Giuliani was more definite.

Meanwhile The Hill points out holes in Guliani’s statements regarding the ability of the president to be subpoenaed.

Giuliani said the president cannot be subpoenaed because his position guarantees him immunity based on the Constitution. However, no federal laws or rulings from the high court have barred a sitting president from being subpoenaed.

This isn’t new information, as lawfareblog pointed out in July of last year, so why is it being pushed so hard by conservative outlets? The conservative media appear to be using the interview as a way of saying Trump has defeated the Mueller investigation, and claiming Guliani is turning things around.

WND, another conservative outlet, says:

President Trump brought Rudy Giuliani onto his legal team in what many viewed has a strategy to pressure FBI special counsel Robert Mueller to wrap up the “Russia collusion” investigation.

It might be working.

Trump Refers To Immigrants As ‘Animals.’ Again. (Huffington Post)

Finally, this headline appears to be the most controversial, with the media firmly split. Both sides are talking about the story however, with 3 separate articles appearing on the top 10.

The article refers to a statement made by trump made at a press conference, the Washington Post provides the transcript:

Fresno County Sheriff Margaret Mims***: Thank you. There could be an MS-13 member I know about — if they don’t reach a certain threshold, I cannot tell ICE about it.

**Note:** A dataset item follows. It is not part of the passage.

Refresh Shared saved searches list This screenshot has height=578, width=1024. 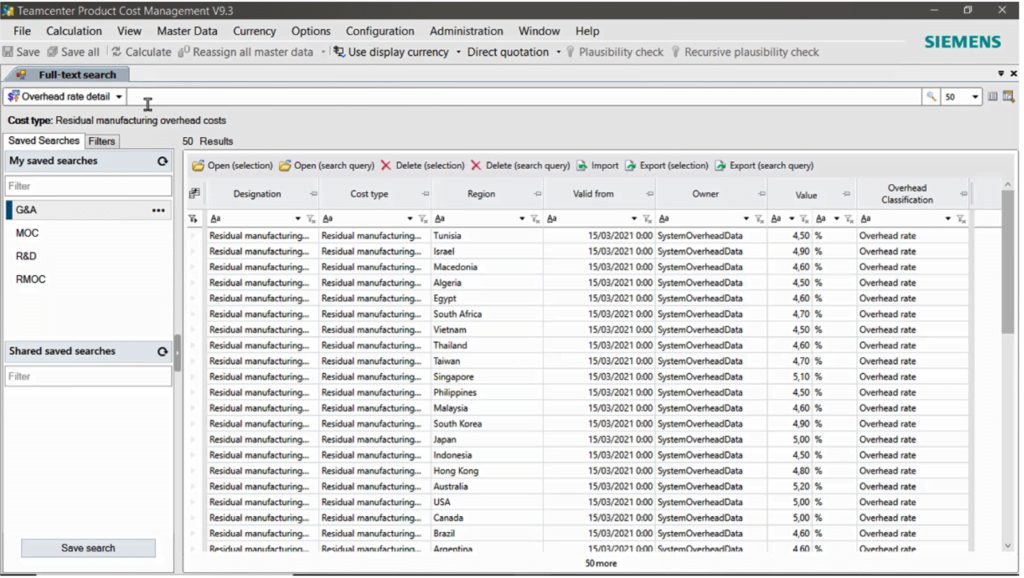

President Trump*: We have people coming into the country, or trying to come in — and we’re stopping a lot of them — but we’re taking people out of the country. You wouldn’t believe how bad these people are. These aren’t people. These are animals. And we’re taking them out of the country at a level and at a rate that’s never happened before. And because of the weak laws, they come in fast, we get them, we release them, we get them again, we bring them out. It’s crazy.

USA Today (Center) and MSNBC (Liberal) also published articles condemning the president over the statement.

Several other media outlets, however, are claiming the quote was made out of context. The National Review (Conservative), RT (Conservative), and Mediate (Center) are all claiming that the president was explicitly referring to the group MS-13, rather than undocumented immigrants as a whole, and that other news outlets are taking his quote out of context.

Was it out of context? I’ll leave that up to the reader to decide. The original Huffington Post article contains a video that has been edited not include the question the president was asked prior to his answer — which seems like an effort to intentionally add sensationalism to the story. Furthermore, none of the articles condemning the president for his statement present the opposing viewpoint, that the president was referring to MS-13, which seems to run counter to the journalistic principle of reporting “both sides of the story”.

The damage from this can be seen in the response from conservative outlets. Legal Insurrection, for example ran an article with the headline “Fake News story about Trump calling all immigrants “animals” is why people hate the media”.

This situation is exactly the reason so many conservatives have been driven away from the mainstream media and is a clear example of an inherently left bias across even the larger news organizations.


Let’s review what we have seen:

  1. We’ve seen how both sides craft emotionally loaded headlines to tell different sides of the same story.
  2. We’ve seen how the conservative media hijacked an interview revealing no new information to drive a political agenda.
  3. We’ve seen how the liberal media was quick to attack the president over a statement that was likely taken out of context, without giving him the chance to defend himself.

All of this supports the idea we are becoming increasingly polarized within our own media echo chambers. However, by looking at the media collectively, across both ends of the political spectrum, it is possible to identify the truth.